I recently returned to Traverse City after two dreamy weeks at the ISLAND Hill House Artist Residency near East Jordan, Michigan, where I was spending time writing poetry.
During my stay, I also wrote some music and story ideas, kept a journal, designed a dream home inspired by the Hill House and took these photos of my experience:
I fell in love with the scenery immediately.
Driving up closer, it's a narrowing road.
A first glimpse from afar. And once inside:
A handwritten note, a jar filled with freshly baked chocolate chip cookies, a bottle of Chateau Chantal Malbec 2011 and two handmade journals in which past residents have documented their experiences at the Hill House.
The Dreamer's Dictionary and an Alaska coaster on the nightstand in the downstairs bedroom.
The mirror hanging above the fireplace mantel.
Swinging to the west.
Snow levels upon my arrival at the Hill House.
A view from the west deck of the Jordan River in the distance.
Inside the cabin too there was open space.
And inspiration was everywhere.
One of the comfiest spots around.
Yet each inch of the cabin felt like home.
Every angle felt loved in an almost-ancient way.
Rooms nurtured by language, silence, music.
Scenes that could be paintings calmly existing in a place.
Existing so to be seen, if ever one saw them.
Keys revealing tangible visualizations of what is possible.
A cosmos on a shelf.
And garbage can dancers.
Upstairs bedroom charm.
Pat Carroll: Luminescence pinned to the Hill House walls.
Found scenes remembered only from dreams.
Humor was like a scavenger hunt.
Sunsets were taken in.
Pasta and spinach were cooked.
Sunrises too were consumed.
And words that had been forgotten for years were read in the light of day.
Glorious books from Traverse City.
Glorious places to read books.
And glorious times to come across some early Hemingway.
And to feel like Elsa from Frozen.
There was Johnny Cash on the record player.

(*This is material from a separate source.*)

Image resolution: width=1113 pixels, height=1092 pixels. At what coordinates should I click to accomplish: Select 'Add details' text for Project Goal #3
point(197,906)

And two new originals were born on the Hill House piano.
Angels in the angles.
A king of the world kind of feeling.
Mixed with a humble lonely.
And the bliss there is within that matrix.
And then there was the day the snow started melting.

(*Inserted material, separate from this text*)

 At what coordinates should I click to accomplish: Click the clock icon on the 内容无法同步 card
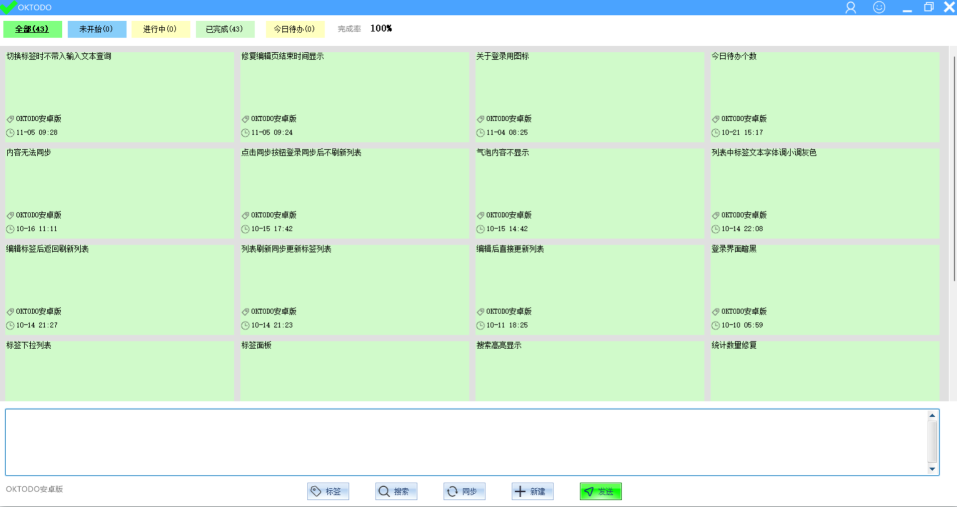tap(10, 229)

A temperature indecipherable except with tastebuds.
The sun shone as if nothing had happened, as if this winter had never been, and for a moment I forgot the months past and melted with the snow on the west-facing deck at sunset.
Snow melted off the swing so I sat and wrote, looking over the woods, swinging.
And the light started melting through the windows.
I watched.
And I read Faulkner.
And laughed in the bathroom.
And played a little piano.
Then the snow came back after a nighttime rain froze everywhere to ice.
It was immense and beautiful.
And much colder than freezing.
And the loneliness led nicely into warm celebrations at Short's.
There was beer and conversation again. There were people laughing.
There was this, apparently.
And then there was the way back home.